PAGE TEXT:
———

The new algorithm is based on two predefined ITPT values and two
predefined latency tolerances. Based on these values, as well as on
exit and entry latencies reported by the device, the algorithm looks
for up to 2 suitable non-operational power states to use as primary
and secondary APST transition targets. The predefined values are
supplied to the nvme driver as module parameters:
- apst_primary_timeout_ms (default: 100)
- apst_secondary_timeout_ms (default: 2000)
- apst_primary_latency_tol_us (default: 15000)
- apst_secondary_latency_tol_us (default: 100000)
The algorithm echoes the approach used by Intel's and Microsoft's drivers
on Windows. The specific default parameter values are also based on those
drivers. Yet, this patch doesn't introduce the ability to dynamically
regenerate the APST table in the event of switching the power source from
AC to battery and back. Adding this functionality may be considered in the
future. In the meantime, the timeouts and tolerances reflect a compromise
between values used by Microsoft for AC and battery scenarios.

———

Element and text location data
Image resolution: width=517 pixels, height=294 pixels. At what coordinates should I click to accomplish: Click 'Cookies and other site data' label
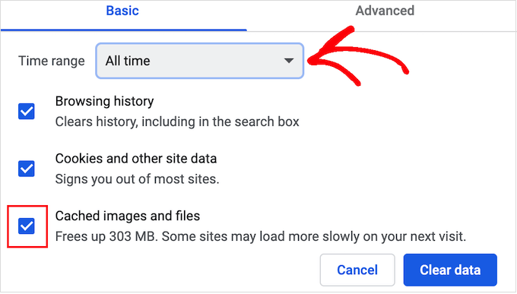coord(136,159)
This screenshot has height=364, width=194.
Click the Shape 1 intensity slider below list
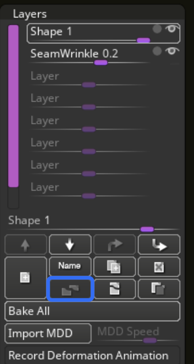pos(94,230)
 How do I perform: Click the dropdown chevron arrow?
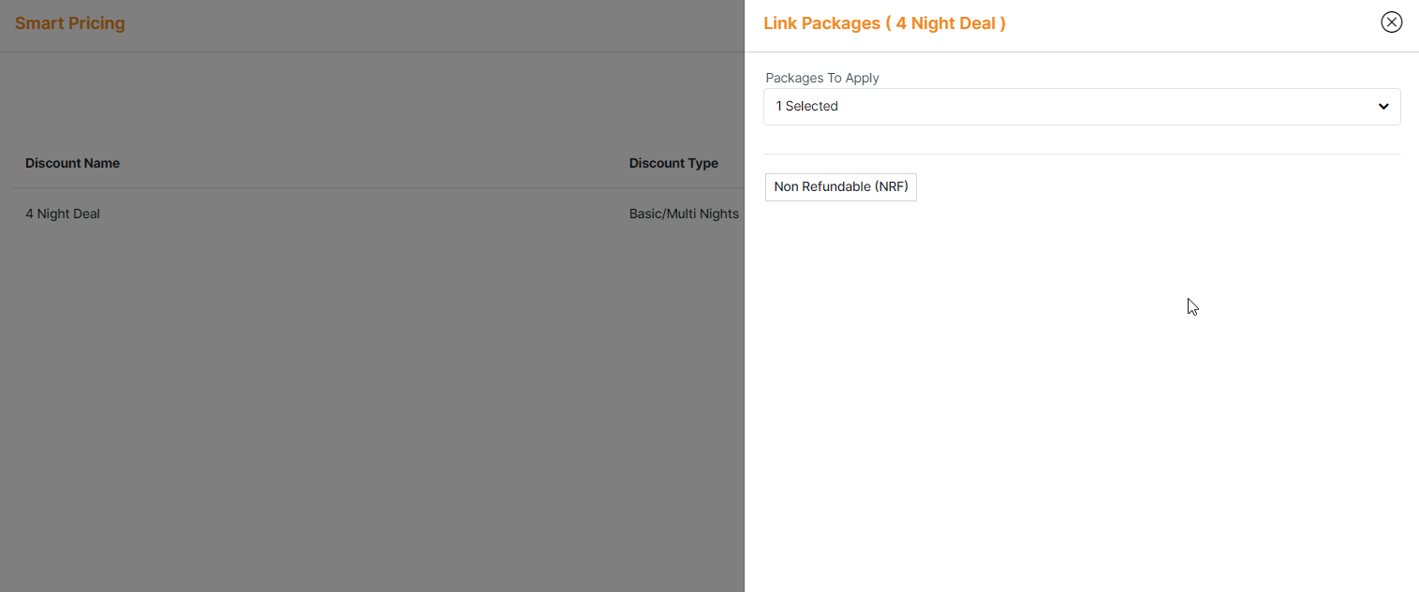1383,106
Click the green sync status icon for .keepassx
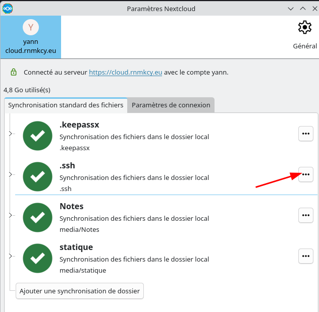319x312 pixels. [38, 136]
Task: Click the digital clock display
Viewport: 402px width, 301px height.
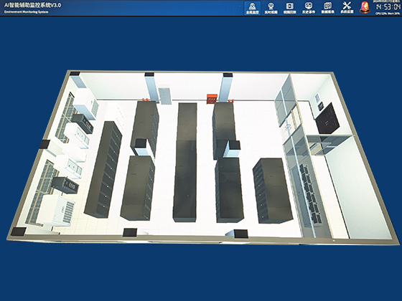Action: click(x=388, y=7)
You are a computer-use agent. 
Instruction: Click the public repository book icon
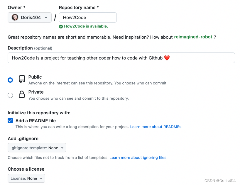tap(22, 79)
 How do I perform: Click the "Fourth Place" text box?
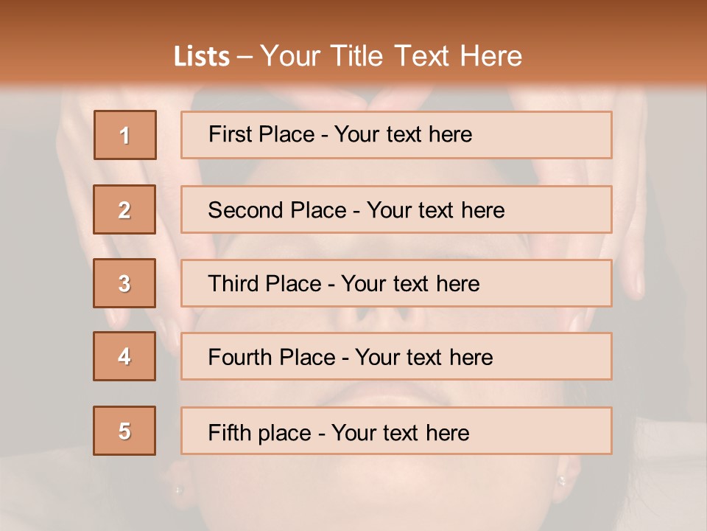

———

PROBLEMS:
a – Reproduce word for word the stretch of the patch description from "The new algorithm" through "apst_primary_latency_tol_us (default: 15000)".
b – According to the patch description, which companies' Windows drivers does the new algorithm echo?
c – Carry the patch description further, writing on from its final sentence.

RESPONSES FOR EACH TASK:
a –
The new algorithm is based on two predefined ITPT values and two
predefined latency tolerances. Based on these values, as well as on
exit and entry latencies reported by the device, the algorithm looks
for up to 2 suitable non-operational power states to use as primary
and secondary APST transition targets. The predefined values are
supplied to the nvme driver as module parameters:
- apst_primary_timeout_ms (default: 100)
- apst_secondary_timeout_ms (default: 2000)
- apst_primary_latency_tol_us (default: 15000)

b – Intel's and Microsoft's drivers.

c –
In most NVMe devices the new algorithm causes them to implement a more
aggressive power saving policy. While beneficial in most cases, this
sometimes comes at the price of a higher IO processing latency in certain
scenarios as well as at the price of a potential impact on the drive's
endurance (due to more frequent context saving when entering deep non-
operational states). So in order to provide a fallback for systems where
these regressions cannot be tolerated, the patch allows to revert to
the legacy behavior by setting either apst_primary_timeout_ms or
apst_primary_latency_tol_us parameter to 0. Eventually (and possibly after
fine tuning the default values of the module parameters) the legacy behavior
can be removed.
TESTING.
The new algorithm has been extensively tested. Initially, simulations were
used to compare APST tables generated by old and new algorithms for a wide
range of devices. After that, power consumption, performance and latencies
were measured under different workloads on devices from multiple vendors
(WD, Intel, Samsung, Hynix, Kioxia). Below is the description of the tests
and the findings.
General observations.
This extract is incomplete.